> [What to do]: Extract all lines from the data beneath that include the word "projecten".

> [Input records]:
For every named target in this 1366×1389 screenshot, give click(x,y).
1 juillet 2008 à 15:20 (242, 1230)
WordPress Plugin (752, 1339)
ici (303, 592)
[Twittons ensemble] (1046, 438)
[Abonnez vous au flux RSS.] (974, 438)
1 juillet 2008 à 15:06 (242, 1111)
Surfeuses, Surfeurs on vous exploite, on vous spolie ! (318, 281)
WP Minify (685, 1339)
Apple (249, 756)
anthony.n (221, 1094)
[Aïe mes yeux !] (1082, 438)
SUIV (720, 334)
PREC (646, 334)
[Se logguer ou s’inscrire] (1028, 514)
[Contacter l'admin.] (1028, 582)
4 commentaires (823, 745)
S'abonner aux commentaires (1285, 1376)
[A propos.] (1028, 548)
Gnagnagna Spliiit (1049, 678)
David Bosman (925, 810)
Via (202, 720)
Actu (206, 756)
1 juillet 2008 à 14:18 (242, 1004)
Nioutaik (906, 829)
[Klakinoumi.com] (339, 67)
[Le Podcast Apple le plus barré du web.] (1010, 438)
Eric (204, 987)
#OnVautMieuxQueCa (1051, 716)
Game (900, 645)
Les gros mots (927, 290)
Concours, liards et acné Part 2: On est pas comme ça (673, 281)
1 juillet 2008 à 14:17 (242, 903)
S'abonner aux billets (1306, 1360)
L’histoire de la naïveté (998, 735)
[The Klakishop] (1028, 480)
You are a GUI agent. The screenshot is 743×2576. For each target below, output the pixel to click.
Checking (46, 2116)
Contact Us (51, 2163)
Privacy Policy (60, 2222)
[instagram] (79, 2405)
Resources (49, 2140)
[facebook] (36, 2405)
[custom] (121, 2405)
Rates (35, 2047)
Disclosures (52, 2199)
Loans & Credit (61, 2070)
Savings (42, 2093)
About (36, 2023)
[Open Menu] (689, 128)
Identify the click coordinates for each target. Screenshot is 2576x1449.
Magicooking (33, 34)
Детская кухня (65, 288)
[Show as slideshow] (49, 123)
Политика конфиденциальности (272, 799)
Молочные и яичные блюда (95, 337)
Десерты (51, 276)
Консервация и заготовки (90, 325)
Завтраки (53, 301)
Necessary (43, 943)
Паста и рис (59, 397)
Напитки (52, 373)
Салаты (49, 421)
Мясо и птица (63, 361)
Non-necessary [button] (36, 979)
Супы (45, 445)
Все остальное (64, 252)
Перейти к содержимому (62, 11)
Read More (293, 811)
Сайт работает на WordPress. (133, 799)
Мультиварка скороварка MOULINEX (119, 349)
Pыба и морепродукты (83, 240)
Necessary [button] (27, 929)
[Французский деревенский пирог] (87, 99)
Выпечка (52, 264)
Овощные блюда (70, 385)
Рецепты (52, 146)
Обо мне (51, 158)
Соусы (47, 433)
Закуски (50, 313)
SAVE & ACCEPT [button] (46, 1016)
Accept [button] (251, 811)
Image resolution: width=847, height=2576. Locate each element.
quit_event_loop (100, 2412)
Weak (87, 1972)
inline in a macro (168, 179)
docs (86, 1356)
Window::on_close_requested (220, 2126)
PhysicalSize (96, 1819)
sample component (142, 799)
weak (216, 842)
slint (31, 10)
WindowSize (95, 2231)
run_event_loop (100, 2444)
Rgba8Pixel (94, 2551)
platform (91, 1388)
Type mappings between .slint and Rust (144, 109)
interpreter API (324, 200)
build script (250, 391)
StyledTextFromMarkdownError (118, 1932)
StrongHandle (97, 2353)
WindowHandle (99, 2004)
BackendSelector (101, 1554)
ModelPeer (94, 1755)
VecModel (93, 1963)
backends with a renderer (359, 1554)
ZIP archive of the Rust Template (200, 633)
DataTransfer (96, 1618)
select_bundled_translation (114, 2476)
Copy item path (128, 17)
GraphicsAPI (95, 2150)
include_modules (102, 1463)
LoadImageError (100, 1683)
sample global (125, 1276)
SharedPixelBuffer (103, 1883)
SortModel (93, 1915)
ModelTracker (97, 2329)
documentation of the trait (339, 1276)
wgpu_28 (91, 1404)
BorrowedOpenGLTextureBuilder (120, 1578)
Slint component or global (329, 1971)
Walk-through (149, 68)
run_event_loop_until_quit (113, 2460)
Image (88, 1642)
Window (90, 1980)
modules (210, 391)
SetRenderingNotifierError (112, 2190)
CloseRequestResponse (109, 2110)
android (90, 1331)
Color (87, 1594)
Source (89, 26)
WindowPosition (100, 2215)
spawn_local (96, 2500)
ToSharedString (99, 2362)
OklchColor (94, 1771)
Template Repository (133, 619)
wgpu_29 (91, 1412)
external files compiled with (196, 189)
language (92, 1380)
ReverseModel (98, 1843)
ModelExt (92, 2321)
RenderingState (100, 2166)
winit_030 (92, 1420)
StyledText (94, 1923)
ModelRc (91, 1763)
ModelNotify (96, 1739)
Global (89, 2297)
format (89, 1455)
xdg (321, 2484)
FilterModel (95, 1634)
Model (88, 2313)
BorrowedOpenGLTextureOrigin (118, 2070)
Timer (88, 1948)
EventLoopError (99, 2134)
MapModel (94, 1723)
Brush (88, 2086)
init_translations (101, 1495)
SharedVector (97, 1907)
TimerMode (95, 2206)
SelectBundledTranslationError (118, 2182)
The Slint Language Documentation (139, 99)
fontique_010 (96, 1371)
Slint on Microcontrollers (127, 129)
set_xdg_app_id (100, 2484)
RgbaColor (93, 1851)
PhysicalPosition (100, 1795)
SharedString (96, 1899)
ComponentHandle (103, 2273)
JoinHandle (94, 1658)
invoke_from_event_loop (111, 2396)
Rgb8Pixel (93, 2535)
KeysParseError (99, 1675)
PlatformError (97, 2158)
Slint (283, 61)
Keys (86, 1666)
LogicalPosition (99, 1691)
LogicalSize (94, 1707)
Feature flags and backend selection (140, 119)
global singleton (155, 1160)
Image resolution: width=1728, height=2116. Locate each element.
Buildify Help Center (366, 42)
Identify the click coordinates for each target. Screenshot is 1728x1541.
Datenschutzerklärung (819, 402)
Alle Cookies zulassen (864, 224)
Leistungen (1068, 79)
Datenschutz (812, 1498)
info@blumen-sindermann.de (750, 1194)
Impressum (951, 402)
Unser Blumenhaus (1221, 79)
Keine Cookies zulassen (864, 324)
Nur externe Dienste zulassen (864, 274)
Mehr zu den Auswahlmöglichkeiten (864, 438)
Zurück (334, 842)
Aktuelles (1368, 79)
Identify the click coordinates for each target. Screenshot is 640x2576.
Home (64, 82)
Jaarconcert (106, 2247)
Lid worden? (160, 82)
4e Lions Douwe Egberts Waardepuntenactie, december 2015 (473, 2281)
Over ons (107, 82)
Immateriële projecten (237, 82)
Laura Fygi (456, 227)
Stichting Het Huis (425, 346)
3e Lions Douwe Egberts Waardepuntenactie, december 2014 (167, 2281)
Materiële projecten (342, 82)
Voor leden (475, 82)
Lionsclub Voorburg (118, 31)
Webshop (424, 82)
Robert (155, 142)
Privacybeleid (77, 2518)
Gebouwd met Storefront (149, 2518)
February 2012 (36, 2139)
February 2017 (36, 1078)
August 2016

> [Answer space]:
Immateriële projecten (237, 82)
Materiële projecten (342, 82)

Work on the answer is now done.